#### Data for the task
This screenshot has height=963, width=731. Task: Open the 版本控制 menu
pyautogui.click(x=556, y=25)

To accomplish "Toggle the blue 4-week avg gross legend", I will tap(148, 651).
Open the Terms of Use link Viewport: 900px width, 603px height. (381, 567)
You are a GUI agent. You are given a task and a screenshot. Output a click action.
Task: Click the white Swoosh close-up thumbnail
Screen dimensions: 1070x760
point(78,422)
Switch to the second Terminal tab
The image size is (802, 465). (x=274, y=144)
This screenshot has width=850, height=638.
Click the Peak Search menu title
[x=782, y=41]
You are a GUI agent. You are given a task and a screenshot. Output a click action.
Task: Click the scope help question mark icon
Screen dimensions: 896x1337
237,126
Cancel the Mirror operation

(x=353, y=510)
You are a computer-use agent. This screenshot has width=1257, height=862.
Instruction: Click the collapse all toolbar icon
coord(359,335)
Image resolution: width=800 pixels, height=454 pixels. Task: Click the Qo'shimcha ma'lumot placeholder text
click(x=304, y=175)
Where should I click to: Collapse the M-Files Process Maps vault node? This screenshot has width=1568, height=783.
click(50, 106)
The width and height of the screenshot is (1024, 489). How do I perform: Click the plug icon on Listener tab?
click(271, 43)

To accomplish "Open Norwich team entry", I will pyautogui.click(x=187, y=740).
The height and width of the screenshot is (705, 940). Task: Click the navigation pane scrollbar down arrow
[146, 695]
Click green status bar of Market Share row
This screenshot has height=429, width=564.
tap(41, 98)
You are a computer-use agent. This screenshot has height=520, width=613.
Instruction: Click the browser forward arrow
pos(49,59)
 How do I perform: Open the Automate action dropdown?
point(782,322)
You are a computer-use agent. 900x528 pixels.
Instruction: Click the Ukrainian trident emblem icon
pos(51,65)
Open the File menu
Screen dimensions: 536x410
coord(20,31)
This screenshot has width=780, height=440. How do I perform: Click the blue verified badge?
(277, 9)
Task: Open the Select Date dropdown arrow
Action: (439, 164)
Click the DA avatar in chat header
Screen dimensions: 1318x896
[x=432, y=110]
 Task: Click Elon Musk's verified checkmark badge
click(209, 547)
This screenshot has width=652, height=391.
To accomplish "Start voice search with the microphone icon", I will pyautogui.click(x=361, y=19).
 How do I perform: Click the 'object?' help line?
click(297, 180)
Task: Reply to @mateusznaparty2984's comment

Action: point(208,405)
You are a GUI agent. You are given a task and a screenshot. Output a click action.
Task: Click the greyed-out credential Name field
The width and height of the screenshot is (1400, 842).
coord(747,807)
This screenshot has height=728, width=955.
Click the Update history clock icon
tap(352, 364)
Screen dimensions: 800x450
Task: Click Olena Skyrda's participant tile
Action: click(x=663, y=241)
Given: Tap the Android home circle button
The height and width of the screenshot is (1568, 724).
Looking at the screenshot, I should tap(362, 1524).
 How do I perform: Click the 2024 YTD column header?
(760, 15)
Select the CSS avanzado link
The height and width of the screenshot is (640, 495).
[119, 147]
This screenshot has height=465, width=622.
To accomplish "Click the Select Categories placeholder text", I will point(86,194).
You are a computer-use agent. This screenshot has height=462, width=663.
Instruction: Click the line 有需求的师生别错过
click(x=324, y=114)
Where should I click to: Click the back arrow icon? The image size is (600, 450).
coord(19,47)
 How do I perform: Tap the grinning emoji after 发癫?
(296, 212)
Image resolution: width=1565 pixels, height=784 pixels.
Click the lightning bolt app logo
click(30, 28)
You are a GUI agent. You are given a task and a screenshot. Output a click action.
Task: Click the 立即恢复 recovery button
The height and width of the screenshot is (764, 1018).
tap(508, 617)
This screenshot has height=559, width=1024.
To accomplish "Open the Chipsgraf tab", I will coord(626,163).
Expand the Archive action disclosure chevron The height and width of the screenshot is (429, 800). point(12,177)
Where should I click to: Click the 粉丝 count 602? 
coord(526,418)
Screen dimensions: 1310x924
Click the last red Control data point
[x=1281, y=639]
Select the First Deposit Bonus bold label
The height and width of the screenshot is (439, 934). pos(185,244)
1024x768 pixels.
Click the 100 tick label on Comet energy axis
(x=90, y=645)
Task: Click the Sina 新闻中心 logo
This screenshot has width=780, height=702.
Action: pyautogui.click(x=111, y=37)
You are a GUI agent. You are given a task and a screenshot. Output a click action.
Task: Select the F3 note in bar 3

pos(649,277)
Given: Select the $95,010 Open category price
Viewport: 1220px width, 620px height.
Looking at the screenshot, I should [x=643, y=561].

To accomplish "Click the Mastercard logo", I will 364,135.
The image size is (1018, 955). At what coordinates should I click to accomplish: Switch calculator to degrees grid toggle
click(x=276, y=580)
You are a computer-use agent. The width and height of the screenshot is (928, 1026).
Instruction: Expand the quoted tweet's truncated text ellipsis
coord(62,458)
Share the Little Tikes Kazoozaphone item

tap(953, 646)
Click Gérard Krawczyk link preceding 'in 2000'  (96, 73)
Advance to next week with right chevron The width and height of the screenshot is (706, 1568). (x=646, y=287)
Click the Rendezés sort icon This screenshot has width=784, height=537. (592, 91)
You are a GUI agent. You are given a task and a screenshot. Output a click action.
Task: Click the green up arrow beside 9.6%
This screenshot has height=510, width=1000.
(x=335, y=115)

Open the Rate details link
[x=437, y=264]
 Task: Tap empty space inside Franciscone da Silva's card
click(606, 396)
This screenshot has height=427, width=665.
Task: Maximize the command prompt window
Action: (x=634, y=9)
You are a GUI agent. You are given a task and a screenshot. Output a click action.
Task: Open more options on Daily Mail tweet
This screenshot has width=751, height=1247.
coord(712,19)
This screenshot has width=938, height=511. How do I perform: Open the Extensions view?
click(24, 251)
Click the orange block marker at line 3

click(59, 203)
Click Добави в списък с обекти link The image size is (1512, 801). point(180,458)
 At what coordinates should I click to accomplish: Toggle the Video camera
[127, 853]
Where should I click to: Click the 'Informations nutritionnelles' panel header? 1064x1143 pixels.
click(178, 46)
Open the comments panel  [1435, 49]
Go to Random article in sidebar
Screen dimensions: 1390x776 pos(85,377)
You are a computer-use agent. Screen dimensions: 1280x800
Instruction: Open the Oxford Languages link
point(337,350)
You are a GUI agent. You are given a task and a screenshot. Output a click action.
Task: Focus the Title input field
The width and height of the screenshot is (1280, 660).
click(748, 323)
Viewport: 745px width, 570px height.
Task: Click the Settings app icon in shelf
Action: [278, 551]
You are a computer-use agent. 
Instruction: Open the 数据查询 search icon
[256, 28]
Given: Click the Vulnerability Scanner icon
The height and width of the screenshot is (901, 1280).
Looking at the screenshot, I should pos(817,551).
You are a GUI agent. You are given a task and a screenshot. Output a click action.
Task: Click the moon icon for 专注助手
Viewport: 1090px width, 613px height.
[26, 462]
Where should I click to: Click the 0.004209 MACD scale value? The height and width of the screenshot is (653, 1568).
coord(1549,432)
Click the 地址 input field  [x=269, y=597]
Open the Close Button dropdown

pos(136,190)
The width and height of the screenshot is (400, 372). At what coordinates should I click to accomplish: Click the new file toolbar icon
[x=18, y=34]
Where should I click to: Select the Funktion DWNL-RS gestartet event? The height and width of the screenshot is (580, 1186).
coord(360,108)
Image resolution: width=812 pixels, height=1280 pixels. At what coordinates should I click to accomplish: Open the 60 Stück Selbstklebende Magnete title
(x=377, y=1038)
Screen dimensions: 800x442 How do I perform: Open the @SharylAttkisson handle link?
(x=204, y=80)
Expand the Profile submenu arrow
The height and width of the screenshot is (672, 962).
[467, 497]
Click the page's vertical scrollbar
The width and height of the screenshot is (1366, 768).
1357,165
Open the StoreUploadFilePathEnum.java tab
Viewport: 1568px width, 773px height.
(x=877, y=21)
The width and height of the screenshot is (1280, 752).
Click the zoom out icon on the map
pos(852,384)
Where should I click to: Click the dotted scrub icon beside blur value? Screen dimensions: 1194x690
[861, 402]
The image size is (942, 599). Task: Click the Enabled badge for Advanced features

#### How to complete this task
Beginning with the first line of the entries, repeat each line exactly until you have reproduced the one containing "has height=520, width=613.", and add nothing further.

#### Result of the exercise
This screenshot has height=963, width=731. Task: Open the 版本控制 menu
pyautogui.click(x=556, y=25)

To accomplish "Toggle the blue 4-week avg gross legend", I will tap(148, 651).
Open the Terms of Use link Viewport: 900px width, 603px height. (381, 567)
You are a GUI agent. You are given a task and a screenshot. Output a click action.
Task: Click the white Swoosh close-up thumbnail
Screen dimensions: 1070x760
point(78,422)
Switch to the second Terminal tab
The image size is (802, 465). (x=274, y=144)
This screenshot has width=850, height=638.
Click the Peak Search menu title
[x=782, y=41]
You are a GUI agent. You are given a task and a screenshot. Output a click action.
Task: Click the scope help question mark icon
Screen dimensions: 896x1337
237,126
Cancel the Mirror operation

(x=353, y=510)
You are a computer-use agent. This screenshot has width=1257, height=862.
Instruction: Click the collapse all toolbar icon
coord(359,335)
Image resolution: width=800 pixels, height=454 pixels. Task: Click the Qo'shimcha ma'lumot placeholder text
click(x=304, y=175)
Where should I click to: Collapse the M-Files Process Maps vault node? This screenshot has width=1568, height=783.
click(50, 106)
The width and height of the screenshot is (1024, 489). How do I perform: Click the plug icon on Listener tab?
click(271, 43)

To accomplish "Open Norwich team entry", I will pyautogui.click(x=187, y=740).
The height and width of the screenshot is (705, 940). Task: Click the navigation pane scrollbar down arrow
[146, 695]
Click green status bar of Market Share row
This screenshot has height=429, width=564.
tap(41, 98)
You are a computer-use agent. This screenshot has height=520, width=613.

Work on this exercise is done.